== Segment start ==

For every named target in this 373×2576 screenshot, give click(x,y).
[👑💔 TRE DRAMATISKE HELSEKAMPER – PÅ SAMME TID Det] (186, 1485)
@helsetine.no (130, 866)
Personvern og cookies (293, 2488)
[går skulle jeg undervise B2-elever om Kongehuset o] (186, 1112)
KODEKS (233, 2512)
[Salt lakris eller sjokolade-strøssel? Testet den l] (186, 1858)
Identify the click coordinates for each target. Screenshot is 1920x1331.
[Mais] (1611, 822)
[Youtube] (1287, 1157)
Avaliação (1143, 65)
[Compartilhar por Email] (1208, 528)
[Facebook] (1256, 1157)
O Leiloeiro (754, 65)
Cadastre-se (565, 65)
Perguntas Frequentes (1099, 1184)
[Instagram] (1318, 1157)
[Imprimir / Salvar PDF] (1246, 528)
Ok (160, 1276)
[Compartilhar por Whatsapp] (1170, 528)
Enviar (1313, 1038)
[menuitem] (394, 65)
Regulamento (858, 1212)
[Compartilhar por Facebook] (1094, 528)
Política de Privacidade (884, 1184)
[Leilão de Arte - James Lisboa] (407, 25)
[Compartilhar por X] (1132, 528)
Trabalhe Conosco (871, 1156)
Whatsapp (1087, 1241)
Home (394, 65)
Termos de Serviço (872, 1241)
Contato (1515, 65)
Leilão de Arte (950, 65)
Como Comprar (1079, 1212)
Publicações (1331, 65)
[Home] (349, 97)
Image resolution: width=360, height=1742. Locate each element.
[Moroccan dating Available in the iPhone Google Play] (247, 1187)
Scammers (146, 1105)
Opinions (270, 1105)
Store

== Segment end ==

• [Task item]:
Go line by line through the data above and report each one that holds the string "Leilão".

• [Response box]:
[Leilão de Arte - James Lisboa] (407, 25)
Leilão de Arte (950, 65)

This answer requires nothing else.